Bref, nous prononcer sur l’opportunité de criminaliser la non-divulgation de la COVID-positivité dépasse le cadre de ce billet. Il nous paraît toutefois clair que les personnes qui auront à prendre de telles décisions devront non seulement évaluer la possibilité juridique de le faire selon la preuve d’expert disponible à l’égard d’un contexte factuel donné, mais devront également balancer les considérations de politique publique pénale avec le caractère moralement blâmable du fait de ne pas divulguer à un partenaire sexuel sa COVID-positivité afin d’obtenir – ou plutôt, pour ne pas qu’il révoque – son consentement.


  1. GOUVERNEMENT DU QUÉBEC, « COVID-19 et contacts sexuels: Conseils et mesures préventives », 27 mai 2020.
  2. Id.
  3. R. c. Mabior, 2012 CSC 47.
  4. C.cr., art. 273.
  5. R. c. Ewanchuck, [1999] 1 R.C.S. 330, par. 25.
  6. C.cr., art. 273(1).
  7. R. c. Mabior, préc., note 1, par. 104.  Voir aussi Wilcox c. R., 2014 QCCA 321, par. 12.
  8. R. c. Mabior, préc., note 1, par. 104.
  9. Dubourg c. R., 2018 QCCA 1999, par. 46.
  10. R. c. Mabior, préc., note 1, par. 104. Voir aussi Wilcox c. R., préc., note 5; R v Schenkels, 2017 MBCA 62.
  11. MINISTÈRE DE LA JUSTICE DU CANADA, « Réponse du système de justice pénale à la non-divulgation de la séropositivité », 8 janvier 2018.
  12. Lawrence DAVID, « COVID-19 and consent to sexual activity », The Lawyers Daily, 21 avril 2020.
  13. R. c. Mabior, préc., note 1, par. 192. Nous souhaitons toutefois être très clair à l’effet que bien que la non-divulgation d’une maladie transmise sexuellement autre que le VIH ne peut pas faire l’objet d’une accusation d’agression sexuelle grave, un tel comportement est sans aucun doute moralement blâmable et particulièrement honteux.  
  14. L. DAVID, préc., note 10.
  15. Voir Nina SUN and Livio ZILLI, « COVID-19 Symposium: The Use of Criminal Sanctions in COVID-19 Responses – Exposure and Transmission, Part I », 3 avril 2020.
  16. Voir notamment Canadian HIV/AIDS Legal Network, HIV Non-Disclosure in Canada: Current Status + The Need for Change, Avril 2019.
  17. Id., p. 7. Pour en connaître plus la position des autorités fédérales sur ce questions, voir MINISTÈRE DE LA JUSTICE DU CANADA, préc., note 9.
  18. Richard ELLIOTT, Ryan PECK et Léa PELLETIER-MARCOTTE, « Prosecuting COVID-19 non-disclosure misguided », The Lawyer’s Daily, 29 avril 2020; Lee SESHAGIRI, « Criminalizing COVID-19 transmission via sexual assault law? No. And that means no », The Lawyer’s Daily, 28 avril 2020; CANADIAN COLAITION TO REFORM HIV CRIMINALISATION, « Statement on COVID-19 and Criminalization », 27 avril 2020..

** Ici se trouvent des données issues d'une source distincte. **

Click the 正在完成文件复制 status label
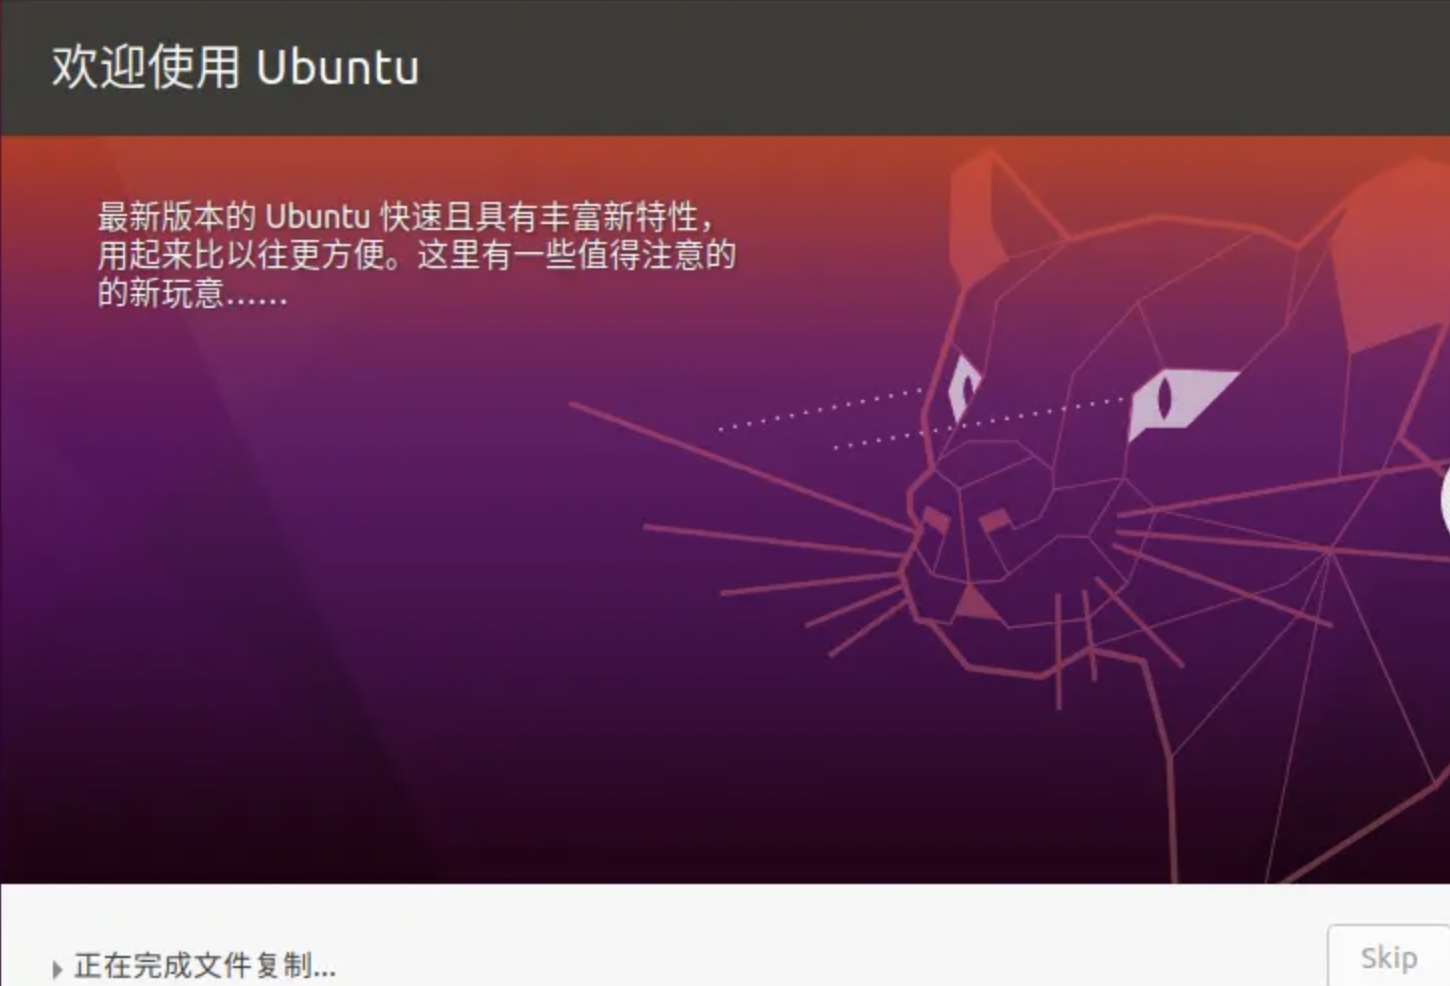This screenshot has height=986, width=1450. coord(205,966)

  19. Voir notamment Nina SUN and Livio ZILLI, « COVID-19 Symposium: The Use of Criminal Sanctions in COVID-19 Responses – Enforcement of Public Health Measures, Part II », Opiniojuris, 3 AVRIL 2020; Souhila BABA, « COVID-19: Greater Police Powers Is Not the Solution », National News Watch, 8 avril 2020; CANADIAN COALITION TO REFORM HIV CRIMINALISATION, préc., note 16; Scott SKINNER-THOMPSON, « Don’t Criminalize COVID-19 », Slate, 27 mars 2020.